● **DATA LINES**
# # # # # # #
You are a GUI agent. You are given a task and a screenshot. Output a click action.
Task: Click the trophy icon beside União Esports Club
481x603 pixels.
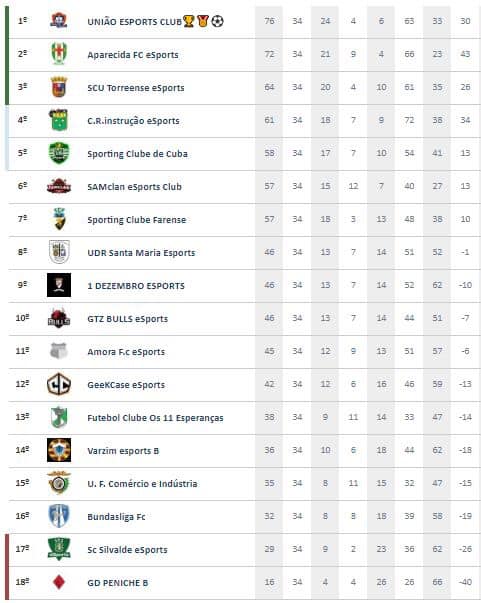(189, 21)
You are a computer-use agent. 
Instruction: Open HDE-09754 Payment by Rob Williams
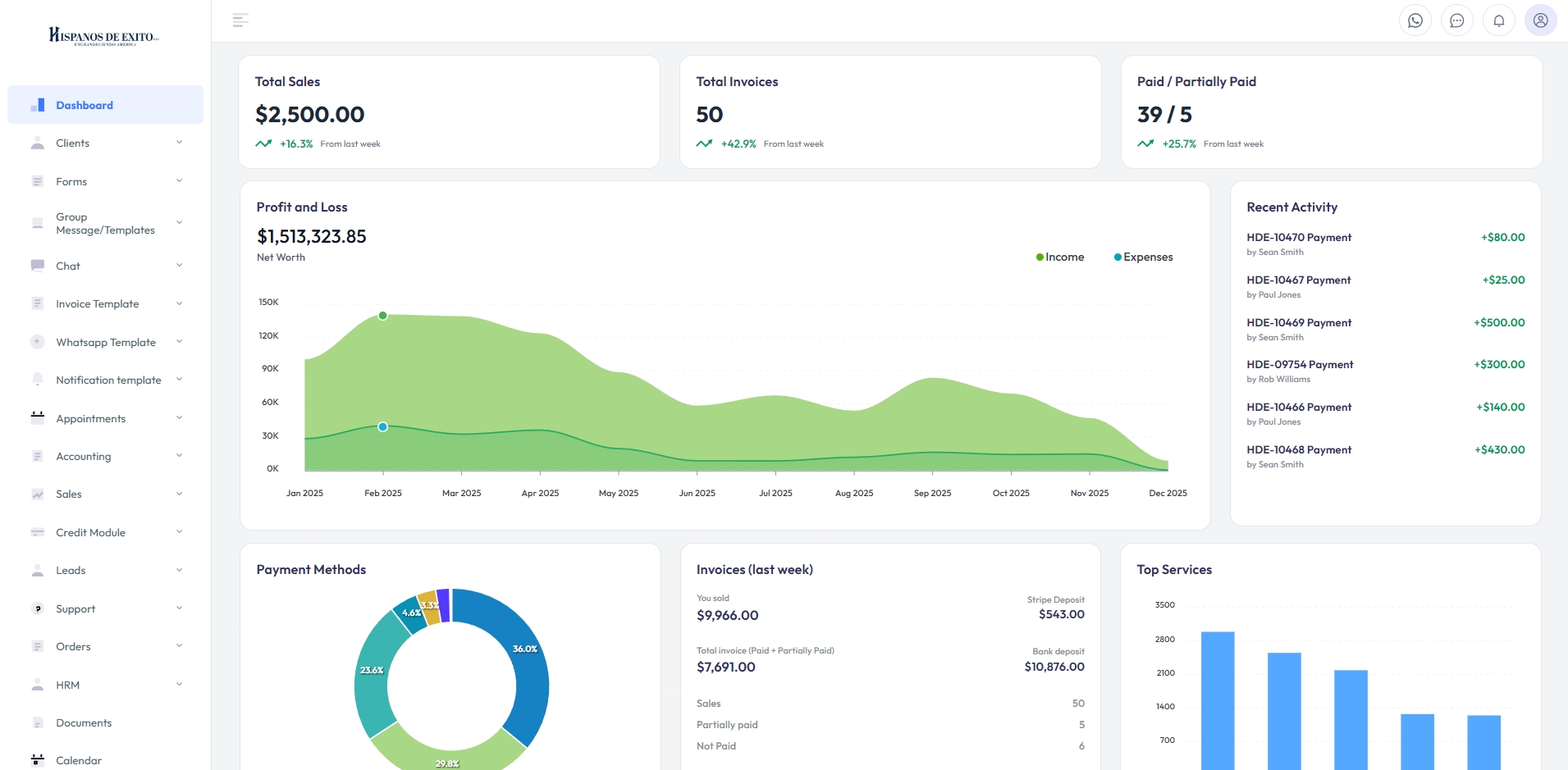click(x=1300, y=365)
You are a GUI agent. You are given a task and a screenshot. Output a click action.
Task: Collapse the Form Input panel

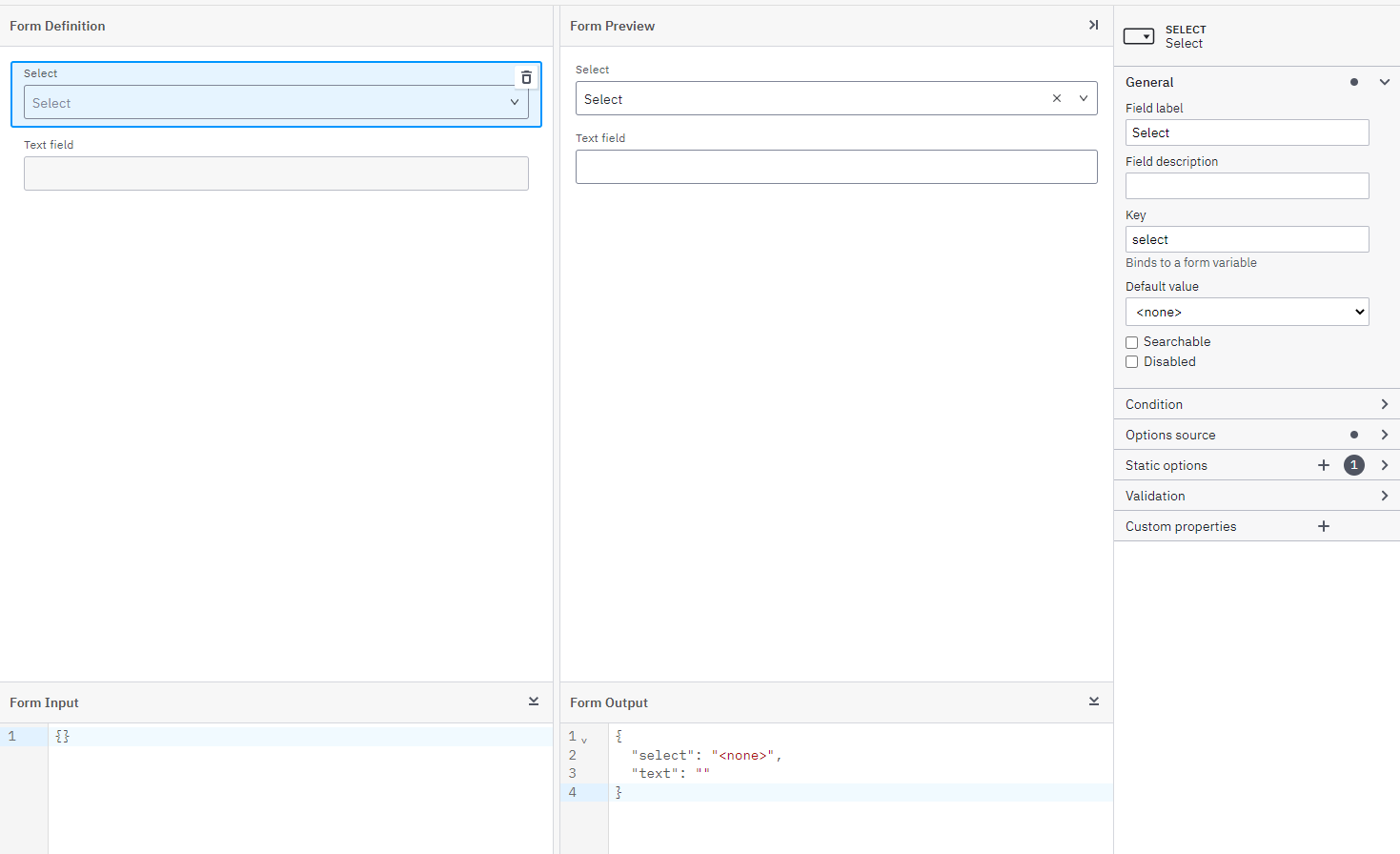click(x=533, y=701)
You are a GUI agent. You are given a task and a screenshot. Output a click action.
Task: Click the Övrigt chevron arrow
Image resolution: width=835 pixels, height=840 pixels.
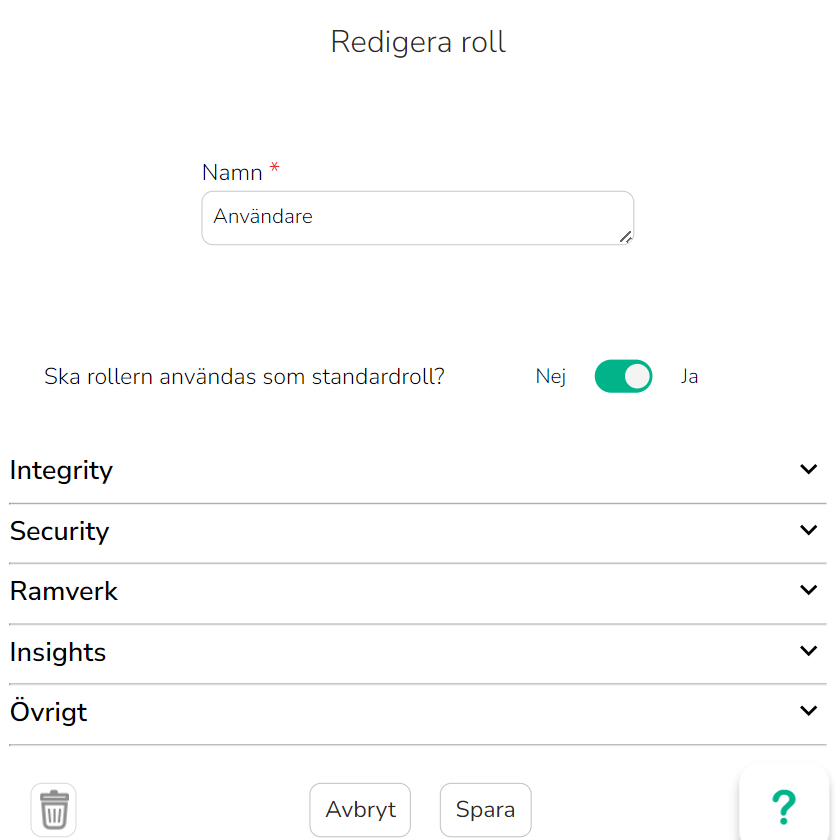click(x=808, y=711)
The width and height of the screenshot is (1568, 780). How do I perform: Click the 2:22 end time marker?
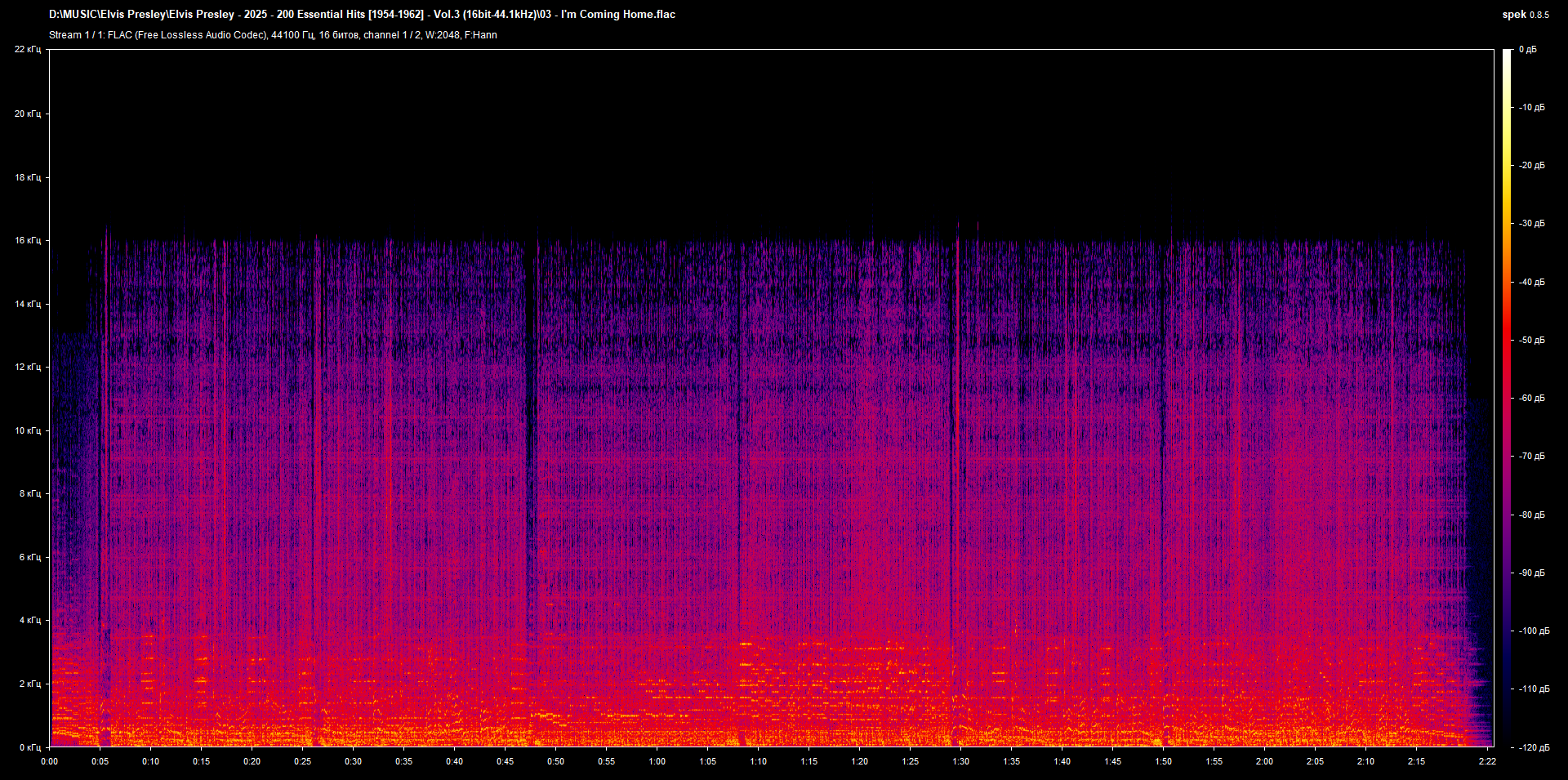[x=1486, y=761]
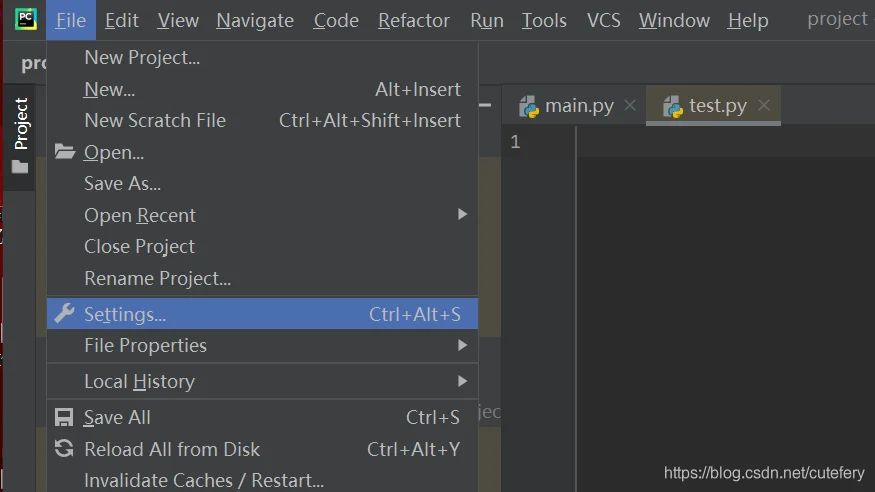Close the test.py editor tab

point(764,105)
# # # # # # #
● **AIM**
Reproduce every line of the records above word for word, leaving out the pictures.

● **SOLUTION BELOW**
You are a GUI agent. You are given a task and a screenshot. Output a click action.
Task: Click the trophy icon beside União Esports Club
481x603 pixels.
(189, 21)
You are a computer-use agent. 
Instruction: Open HDE-09754 Payment by Rob Williams
click(x=1300, y=365)
You are a GUI agent. You are given a task and a screenshot. Output a click action.
Task: Collapse the Form Input panel

click(x=533, y=701)
You are a GUI agent. You are given a task and a screenshot. Output a click action.
Task: Click the Övrigt chevron arrow
Image resolution: width=835 pixels, height=840 pixels.
click(x=808, y=711)
The width and height of the screenshot is (1568, 780). How do I perform: Click the 2:22 end time marker?
[x=1486, y=761]
Close the test.py editor tab

point(764,105)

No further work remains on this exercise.